**SHORT EXERCISE**
Copy the following listing line for line, with no changes.

**DATASET EXTRACT**
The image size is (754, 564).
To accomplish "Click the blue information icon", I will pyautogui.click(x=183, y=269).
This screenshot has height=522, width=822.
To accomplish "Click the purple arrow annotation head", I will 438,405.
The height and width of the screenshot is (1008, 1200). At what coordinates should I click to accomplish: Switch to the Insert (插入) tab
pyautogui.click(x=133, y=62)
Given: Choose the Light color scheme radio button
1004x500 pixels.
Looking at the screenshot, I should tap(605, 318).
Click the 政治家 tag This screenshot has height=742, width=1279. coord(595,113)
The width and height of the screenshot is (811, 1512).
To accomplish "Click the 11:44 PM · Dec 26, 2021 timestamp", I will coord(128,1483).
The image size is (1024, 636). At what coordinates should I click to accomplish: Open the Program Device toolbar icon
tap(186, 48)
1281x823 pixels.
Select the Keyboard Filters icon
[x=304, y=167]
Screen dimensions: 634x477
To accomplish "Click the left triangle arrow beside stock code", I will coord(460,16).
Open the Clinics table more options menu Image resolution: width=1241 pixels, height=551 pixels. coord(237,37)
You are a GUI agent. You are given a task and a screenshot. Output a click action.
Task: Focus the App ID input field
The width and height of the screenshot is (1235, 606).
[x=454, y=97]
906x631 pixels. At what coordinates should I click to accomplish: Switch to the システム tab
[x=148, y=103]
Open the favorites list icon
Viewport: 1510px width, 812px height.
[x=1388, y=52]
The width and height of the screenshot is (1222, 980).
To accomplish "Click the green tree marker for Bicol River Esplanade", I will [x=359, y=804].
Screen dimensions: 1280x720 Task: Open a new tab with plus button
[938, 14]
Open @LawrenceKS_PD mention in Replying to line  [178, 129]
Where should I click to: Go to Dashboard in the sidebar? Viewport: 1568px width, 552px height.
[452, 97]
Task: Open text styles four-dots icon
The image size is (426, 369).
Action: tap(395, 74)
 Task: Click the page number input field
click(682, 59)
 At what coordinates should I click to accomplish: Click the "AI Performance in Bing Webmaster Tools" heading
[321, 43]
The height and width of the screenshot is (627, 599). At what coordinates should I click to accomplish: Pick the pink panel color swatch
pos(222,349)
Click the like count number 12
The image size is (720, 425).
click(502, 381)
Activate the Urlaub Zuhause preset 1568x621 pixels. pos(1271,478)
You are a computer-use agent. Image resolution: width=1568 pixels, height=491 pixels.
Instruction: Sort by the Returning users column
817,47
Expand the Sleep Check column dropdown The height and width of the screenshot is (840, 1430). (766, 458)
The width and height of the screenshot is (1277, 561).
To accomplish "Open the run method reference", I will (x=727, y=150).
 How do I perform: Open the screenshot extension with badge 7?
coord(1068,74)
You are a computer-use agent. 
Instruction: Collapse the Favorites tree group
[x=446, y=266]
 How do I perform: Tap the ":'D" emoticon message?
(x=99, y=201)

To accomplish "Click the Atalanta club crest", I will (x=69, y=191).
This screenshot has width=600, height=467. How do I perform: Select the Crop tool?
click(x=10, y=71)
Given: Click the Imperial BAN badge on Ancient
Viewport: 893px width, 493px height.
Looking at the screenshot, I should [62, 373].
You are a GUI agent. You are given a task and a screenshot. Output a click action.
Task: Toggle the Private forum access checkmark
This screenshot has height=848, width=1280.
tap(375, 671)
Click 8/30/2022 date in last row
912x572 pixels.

**CORRECT RESULT**
The image size is (754, 564).
To accomplish "Click the blue information icon", I will pyautogui.click(x=183, y=269).
This screenshot has height=522, width=822.
To accomplish "Click the purple arrow annotation head", I will 438,405.
The height and width of the screenshot is (1008, 1200). At what coordinates should I click to accomplish: Switch to the Insert (插入) tab
pyautogui.click(x=133, y=62)
Given: Choose the Light color scheme radio button
1004x500 pixels.
Looking at the screenshot, I should tap(605, 318).
Click the 政治家 tag This screenshot has height=742, width=1279. coord(595,113)
The width and height of the screenshot is (811, 1512).
To accomplish "Click the 11:44 PM · Dec 26, 2021 timestamp", I will coord(128,1483).
The image size is (1024, 636). At what coordinates should I click to accomplish: Open the Program Device toolbar icon
tap(186, 48)
1281x823 pixels.
Select the Keyboard Filters icon
[x=304, y=167]
Screen dimensions: 634x477
To accomplish "Click the left triangle arrow beside stock code", I will coord(460,16).
Open the Clinics table more options menu Image resolution: width=1241 pixels, height=551 pixels. coord(237,37)
You are a GUI agent. You are given a task and a screenshot. Output a click action.
Task: Focus the App ID input field
The width and height of the screenshot is (1235, 606).
[x=454, y=97]
906x631 pixels. At what coordinates should I click to accomplish: Switch to the システム tab
[x=148, y=103]
Open the favorites list icon
Viewport: 1510px width, 812px height.
[x=1388, y=52]
The width and height of the screenshot is (1222, 980).
To accomplish "Click the green tree marker for Bicol River Esplanade", I will [x=359, y=804].
Screen dimensions: 1280x720 Task: Open a new tab with plus button
[938, 14]
Open @LawrenceKS_PD mention in Replying to line  [178, 129]
Where should I click to: Go to Dashboard in the sidebar? Viewport: 1568px width, 552px height.
[452, 97]
Task: Open text styles four-dots icon
The image size is (426, 369).
Action: tap(395, 74)
 Task: Click the page number input field
click(682, 59)
 At what coordinates should I click to accomplish: Click the "AI Performance in Bing Webmaster Tools" heading
[321, 43]
The height and width of the screenshot is (627, 599). At what coordinates should I click to accomplish: Pick the pink panel color swatch
pos(222,349)
Click the like count number 12
The image size is (720, 425).
click(502, 381)
Activate the Urlaub Zuhause preset 1568x621 pixels. pos(1271,478)
You are a computer-use agent. Image resolution: width=1568 pixels, height=491 pixels.
Instruction: Sort by the Returning users column
817,47
Expand the Sleep Check column dropdown The height and width of the screenshot is (840, 1430). (766, 458)
The width and height of the screenshot is (1277, 561).
To accomplish "Open the run method reference", I will (x=727, y=150).
 How do I perform: Open the screenshot extension with badge 7?
coord(1068,74)
You are a computer-use agent. 
Instruction: Collapse the Favorites tree group
[x=446, y=266]
 How do I perform: Tap the ":'D" emoticon message?
(x=99, y=201)

To accomplish "Click the Atalanta club crest", I will (x=69, y=191).
This screenshot has width=600, height=467. How do I perform: Select the Crop tool?
click(x=10, y=71)
Given: Click the Imperial BAN badge on Ancient
Viewport: 893px width, 493px height.
Looking at the screenshot, I should [62, 373].
You are a GUI agent. You are given a task and a screenshot. Output a click action.
Task: Toggle the Private forum access checkmark
This screenshot has height=848, width=1280.
tap(375, 671)
Click 8/30/2022 date in last row
912x572 pixels.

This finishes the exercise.